Monday, January 3rd 2011, 2:51pm

Replaced controller has not made a difference

I live in Texas and have an old Toro Moist-O-Matic hydraulic system (3 zones). Two valves did not shut off properly. Irrigation supply guy told me to replace the old mechanical controller. I now have a Hunter controller with three 2-way conversion activators. If I shut water off to the whole system and then turn it back on, all zones are off. When I manually activate two of the zones they turn on but do not turn off. One of the zones operates properly. (this is the same thing that was happening with the old controller). I replaced the "normally closed" valve on one of the zones...but with the same results. Any help will be appreciated.

hi.todd

Supreme Member

Posts: 417

Location: Houston, Texas

2

Monday, January 3rd 2011, 4:26pm

What I would do.

I would change all 3 of your valves to conventional solenoid normally closed valves.
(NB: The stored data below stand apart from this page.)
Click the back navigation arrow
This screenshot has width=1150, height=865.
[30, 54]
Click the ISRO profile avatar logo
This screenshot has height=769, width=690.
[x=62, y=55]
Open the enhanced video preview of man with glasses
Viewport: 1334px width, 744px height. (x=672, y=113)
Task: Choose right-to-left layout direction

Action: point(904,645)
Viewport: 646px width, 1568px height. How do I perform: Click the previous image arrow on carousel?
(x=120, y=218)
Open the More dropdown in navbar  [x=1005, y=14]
I would then get a real controller conventional Rainbird, Hunter, Toro-Irritrol, etc. I would then connect the valves to the timer or controller with low voltage direct burial cable. I would used water tight wire connectors. And I would have the piece of mind that the job was done right and that I would never have to deal with this issue again.
You only have 3 valves, so how hard can it be.
If that is too much labor you could always go with 3 battery operated valves with a battery operated controller. There are good options now.
Good Luck :thumbsup: :thumbsup: :thumbsup:
:thumbup: :thumbsup:

mrfixit

Moderator

Posts: 1,510

Location: USA

3

Monday, January 3rd 2011, 11:44pm

Try turning the flow control down some on the new valve and see if it works properly.

Wet_Boots

Supreme Member

Posts: 4,102

Location: Metro NYC

4

Tuesday, January 4th 2011, 10:20am

If the old hydraulic tubing has leaks, you need to simply convert to conventional electric valves.